• Excerpt:

-*-*-

Thesis Defense: Minjoon Kouh - "Toward a More Biologically Plausible Model of Object Recognition"

Speaker: Minjoon Kouh , Physics Department , MIT
Date: May 10 2007
Time: 1:00PM to 3:00PM
Location: Rm. 46-3310
Host: Prof. Tomas Poggio, BCS Dept., McGovern Institute and CSAIL
Contact: Mary Pat Fitzgerald, 617-253-0551, marypat@csail.mit.edu
Relevant URL: Rapidly and reliably recognizing an object (is that a cat or a tiger?) is obviously an important skill for survival. However, it is a difficult computational problem, because the same object can appear differently under various conditions, while different objects can share similar features. An emerging picture from decades of neuroscience research is that the cortex overcomes this challenge by gradually building up specificity and invariance with a hierarchical architecture.
I will present an extended version of a computational model of object recognition, originally proposed by Riesenhuber and Poggio (1999). The model quantitatively describes the anatomy, physiology, and the first few hundred milliseconds of visual information processing in the ventral pathway of the primate visual cortex. I will show that the two main operations in the model (Gaussian and maximum) can be cast into a more biologically plausible form, using monotonic nonlinearities and divisive normalization. I will propose a possible canonical neural circuitry that can compute these operations and is closely related to other models of cortical nonlinearities (e.g., energy model and other divisive normalization models). Second, I will show that the shape tuning properties of the model units are in good agreements with several experimental data measured from the corresponding visual areas, in particular V4 and the inferotemporal cortex.

-*-*-

• Material provided:
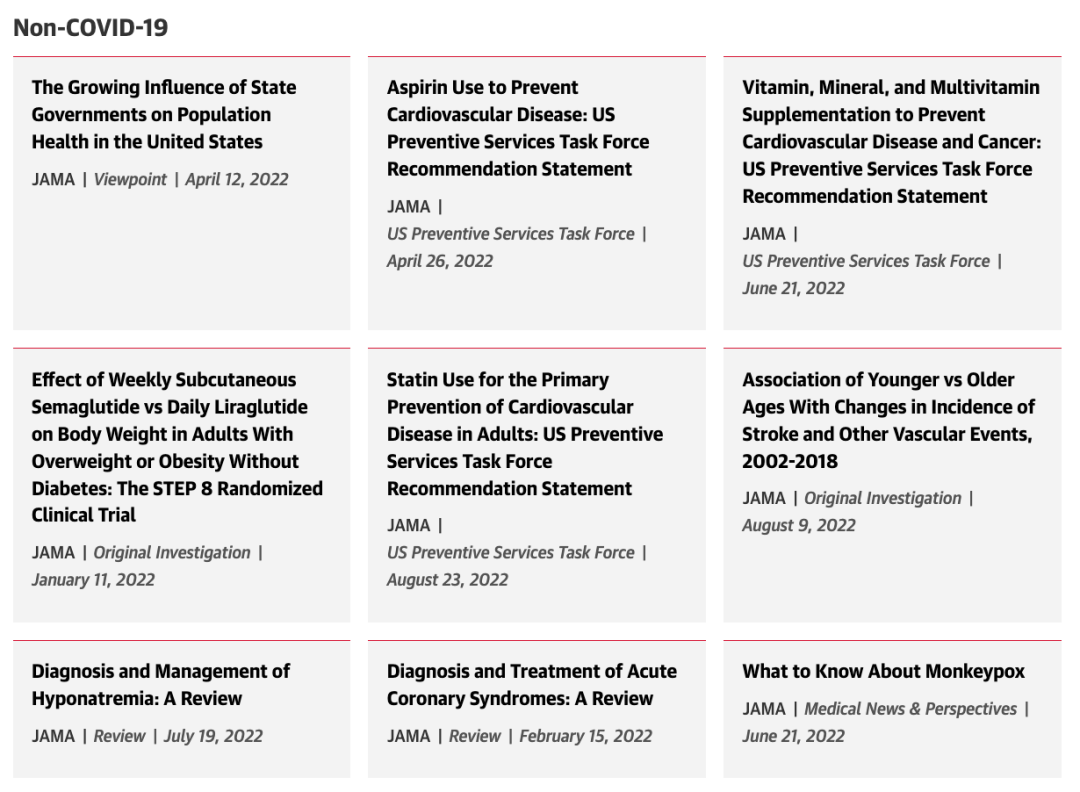Viewport: 1080px width, 792px height.
Task: Click the Viewpoint label dated April 12, 2022
Action: pyautogui.click(x=130, y=180)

-*-*-

• Set of tasks:
**a)** Decide whether each statement agrees with the thesis defense announcement, answering yes or no and quoting the words of the text that settle it: (i) Prof. Tomas Poggio is listed as the host. (ii) The model being extended was first proposed in 2005. (iii) The model's two main operations are Gaussian and maximum.
**b)** Write out the part of the thesis defense announcement that begins at the words "Thesis Defense: Minjoon" and stops after the words "a hierarchical architecture.".
The material shown here comes from a source separate from the thesis defense announcement.

• Task solutions:
**a)**
(i) Yes: "Host: Prof. Tomas Poggio, BCS Dept., McGovern Institute and CSAIL"
(ii) No: "originally proposed by Riesenhuber and Poggio (1999)"
(iii) Yes: "the two main operations in the model (Gaussian and maximum)"

**b)**
Thesis Defense: Minjoon Kouh - "Toward a More Biologically Plausible Model of Object Recognition"

Speaker: Minjoon Kouh , Physics Department , MIT
Date: May 10 2007
Time: 1:00PM to 3:00PM
Location: Rm. 46-3310
Host: Prof. Tomas Poggio, BCS Dept., McGovern Institute and CSAIL
Contact: Mary Pat Fitzgerald, 617-253-0551, marypat@csail.mit.edu
Relevant URL: Rapidly and reliably recognizing an object (is that a cat or a tiger?) is obviously an important skill for survival. However, it is a difficult computational problem, because the same object can appear differently under various conditions, while different objects can share similar features. An emerging picture from decades of neuroscience research is that the cortex overcomes this challenge by gradually building up specificity and invariance with a hierarchical architecture.